Cry me a river: Time to move from protest to solidarity and beyond


by Rich Broderick • 9/11/08 • If there were any lingering doubts about whether the mainstream press, with a decreasing number of honorable exceptions, has ceased to operate as an independent source of news and information, you need look no further than the shameless “embedding” of journalists with the police during the Republican National Convention.

Some eight local news organizations took up the offer to “embed” journalists among the 3500 law enforcement personnel that locked-down St. Paul last week, apparently without thinking too long or too hard about either the etymological derivation of this word (getting into bed with) nor the origins of its current usage during America’s illegal and disastrous invasion of Iraq.

Journalists embedded with American police. That’s all we need to know about the current state of our mainstream press or how the police perceived themselves in relation to the citizens of St. Paul – they were the invading army, we the enemy. No wonder we had snipers stationed atop the Xcel Center. No wonder police in riot gear at a staging area before Thursday’s mass arrests on the John Ireland bridge felt free to loudly and brazenly trash-talk demonstrators, (“We’re gonna kick some ass!” they high-fived each other) without fear of their actions appearing on the evening “news.”

And what was one of the chief benefits of being embedded? Unlike credentialed, but non-embedded, reporters on the scene, the embedded journalists were assured by the cops that they would not be arrested. Translation: there’s probable cause to believe that the police deliberately targeted independent reporters for harassment, intimidation and illegal arrest.

Given the current disreputable estate of the Fourth Estate, the time has come for demonstrators to turn their attention away from trying to get the mainstream press to help “catapult the propaganda” and deliver a dissenting message to the general public. To continue to act on this premise is worse than feckless; it mimics the actions of children of abusive parents who continue to seek love and affirmation from the people who abused them in the first place. Such behavior only perpetuates cycles of victimization: cycles that breeds demoralization, self-loathing, and, ultimately, hopelessness.

It’s time, and past time, to accept that the mainstream media in this country, including their news organs, have devolved into nothing more than a normative institution, their sole function to promote as “normal” the values and behaviors necessary to sustain an unsustainable (albeit profitable for some) consumer culture at home and an unsustainable (albeit profitable for some) imperialist project abroad.

Yes, there will still be occasions when special circumstances compel the mainstream press to report the news fairly and objectively; Cindy Sheehan’s Crawford campout, for example, was effective in helping to solidify George W Bush’s reputation as a moral coward as well as a hopeless incompetent and petty sadist. But such circumstances are rare, increasingly so.

Instead, future demonstrations should focus primarily on building and sustaining solidarity – on keeping hope alive.

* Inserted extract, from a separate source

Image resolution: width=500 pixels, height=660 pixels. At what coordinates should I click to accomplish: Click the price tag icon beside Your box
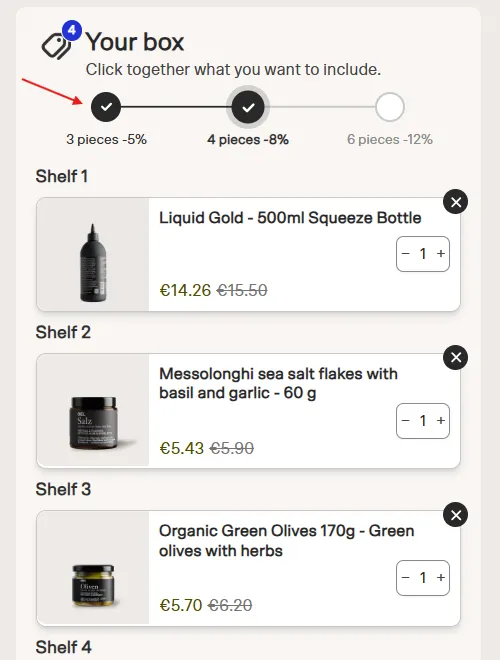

Face it, KSTP-TV is _never_ going to provide accurate coverage of the kind of gathering that took place at the State Capitol on Labor Day, but what a boost to the spirits of those present to look around and realize I am not alone, that 15,000 or 20,000 people hold similar views about this country and the lamentable direction it is taking. Meanwhile other means of expressing dissent – and expressing it in ways that cannot be ignored, like general strikes – must be explored and implemented.

People disenchanted with the performance of the mainstream press also need to support with their time and money – above all money – the independent news media that have sprung up over the past decade. Don’t just visit and forward links to The Uptake, the Minnesota Independent, IndyMedia or the Daily Planet. Donate. Most independent news organizations, including the Daily Planet, operate on a shoestring. If we don’t want to have to rely exclusively on the corporate “news,” we must make sure independent operations live to fight another day.

One last point: In pursuit of its normative function, the mainstream news media have conditioned us into believing that “politics” only means “elections” – and only certain elections at that — and that the obligations of a citizen begin and end in the voting booth. Paradoxically, this distortion has left a growing power vacuum in the lower reaches of politics.

It’s all fine and dandy to talk about taking back our country, but before there is any chance of that happening, we are going to have to start by taking back our neighborhoods, our cities, and our counties one at a time. As I’ve said in previous posts, there are myriad positions on local and country boards, commissions, task forces, study groups, district councils, etc. begging for volunteers. Get yourselves appointed.

There’s nothing glamorous about this work. You’re not going to appear on TV (well, maybe on _Almanac_), but you will have a modicum of influence, which is to say power. Remember — the hour is late and the river is rising. Every day that passes we move closer toward solidification of the corporate-national-security-lockdown-state we saw on display in St. Paul. It’s going to take a concerted effort by all us, each day, every day from now until whenever – and not just when there are demonstrations planned – if we have any hope of stopping, let alone reversing, this trend.

And if we fail, make no mistake – nobody’s going to find out about it from the TV news.